Jupyter notebook never finishes processing using multiprocessing (Python 3)
To execute a function without having to write it into a separated file manually:
We can dynamically write the task to process into a temporary file, import it and execute the function.
from multiprocessing import Pool
from functools import partial
import inspect
def parallel_task(func, iterable, *params):
with open(f'./tmp_func.py', 'w') as file:
file.write(inspect.getsource(func).replace(func.__name__, "task"))
from tmp_func import task
if __name__ == '__main__':
func = partial(task, params)
pool = Pool(processes=8)
res = pool.map(func, iterable)
pool.close()
return res
else:
raise "Not in Jupyter Notebook"
We can then simply call it in a notebook cell like this:
def long_running_task(params, id):
# Heavy job here
return params, id
data_list = range(8)
for res in parallel_task(long_running_task, data_list, "a", 1, "b"):
print(res)
Ouput:
('a', 1, 'b') 0
('a', 1, 'b') 1
('a', 1, 'b') 2
('a', 1, 'b') 3
('a', 1, 'b') 4
('a', 1, 'b') 5
('a', 1, 'b') 6
('a', 1, 'b') 7
Note: If you're using Anaconda and if you want to see the progress of the heavy task, you can use print()
inside long_running_task()
. The content of the print will be displayed in the Anaconda Prompt console.

[Objective 1]
In the Jupyter multiprocessing post, where does the content of a print() placed inside long_running_task() show up when you use Anaconda?
[Objective 2]
Please translate this sentence from the Jupyter multiprocessing post into Spanish: "We can dynamically write the task to process into a temporary file, import it and execute the function."
[Objective 3]
Write what comes next in the Jupyter multiprocessing post, starting after its final sentence.

[Records]
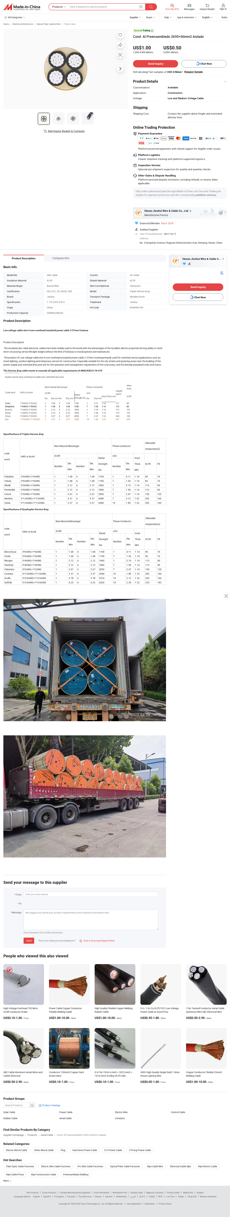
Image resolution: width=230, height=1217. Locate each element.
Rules (224, 17)
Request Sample (193, 71)
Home (6, 24)
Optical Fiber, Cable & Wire (48, 24)
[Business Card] (221, 272)
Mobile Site (188, 1192)
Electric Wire (121, 1112)
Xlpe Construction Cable (43, 1174)
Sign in (223, 8)
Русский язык (85, 1196)
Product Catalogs (50, 1105)
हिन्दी (160, 1196)
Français (71, 1196)
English (36, 1196)
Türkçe (181, 1196)
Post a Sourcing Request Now (96, 940)
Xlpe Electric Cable (207, 1166)
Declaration (150, 1203)
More (6, 1180)
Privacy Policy (165, 1203)
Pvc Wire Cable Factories (90, 1166)
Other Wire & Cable (44, 1150)
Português (59, 1196)
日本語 (152, 1196)
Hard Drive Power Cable (84, 1150)
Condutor (120, 1118)
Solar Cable (9, 1112)
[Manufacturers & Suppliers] (21, 6)
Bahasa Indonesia (208, 1196)
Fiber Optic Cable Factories (20, 1166)
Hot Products (32, 1192)
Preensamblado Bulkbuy (76, 1174)
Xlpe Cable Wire (155, 1166)
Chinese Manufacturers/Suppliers (75, 1192)
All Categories (15, 17)
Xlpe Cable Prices (15, 1174)
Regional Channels (154, 1192)
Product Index (173, 1192)
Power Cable (69, 24)
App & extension (185, 17)
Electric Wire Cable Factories (55, 1166)
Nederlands (121, 1196)
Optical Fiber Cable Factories (125, 1166)
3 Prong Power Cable (140, 1150)
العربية (133, 1196)
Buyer (149, 17)
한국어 (142, 1196)
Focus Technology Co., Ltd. (93, 1203)
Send (28, 940)
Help (166, 17)
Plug (63, 1150)
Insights (200, 1192)
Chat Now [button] (206, 63)
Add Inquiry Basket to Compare (66, 131)
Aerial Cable (65, 1118)
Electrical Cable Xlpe (180, 1166)
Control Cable (178, 1112)
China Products (49, 1192)
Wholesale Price (119, 1192)
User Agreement (134, 1203)
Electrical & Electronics (23, 24)
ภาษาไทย (170, 1196)
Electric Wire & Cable (16, 1150)
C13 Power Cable (113, 1150)
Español (47, 1196)
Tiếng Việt (192, 1196)
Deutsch (109, 1196)
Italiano (98, 1196)
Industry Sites (136, 1192)
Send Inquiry (155, 63)
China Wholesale (101, 1192)
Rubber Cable (10, 1118)
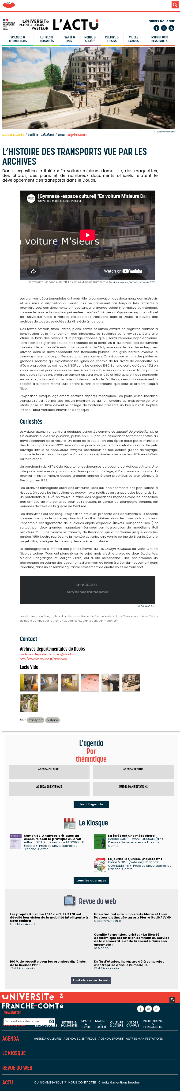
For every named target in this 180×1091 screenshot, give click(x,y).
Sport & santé (86, 1024)
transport (36, 720)
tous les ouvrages (91, 880)
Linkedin (164, 28)
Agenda (10, 1038)
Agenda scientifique (49, 787)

[Expected answer 1]
In the Anaconda Prompt console.

[Expected answer 2]
Podemos escribir dinámicamente la tarea a procesar en un archivo temporal, importarla y ejecutar la función.

[Expected answer 3]
It seems that the problem in Jupyter notebook as in different ide is the design feature. Therefore, we have to write the function (prime_factor) into a different file and import the module. Furthermore, we have to take care of the adjustments. For example, in my case, I have coded the function into a file known as defs.py
def prime_factor(value):
factors = []
for divisor in range(2, value-1):
quotient, remainder = divmod(value, divisor)
if not remainder:
factors.extend(prime_factor(divisor))
factors.extend(prime_factor(quotient))
break
else:
factors = [value]
return factors
Then in the jupyter notebook I wrote the following lines
import multiprocessing
import random
from multiprocessing import Pool
import defs
if __name__ == '__main__':
pool = Pool()
to_factor = [ random.randint(100000, 50000000) for i in range(20)]
results = pool.map(defs.prime_factor, to_factor)
for value, factors in zip(to_factor, results):
print("The factors of {} are {}".format(value, factors))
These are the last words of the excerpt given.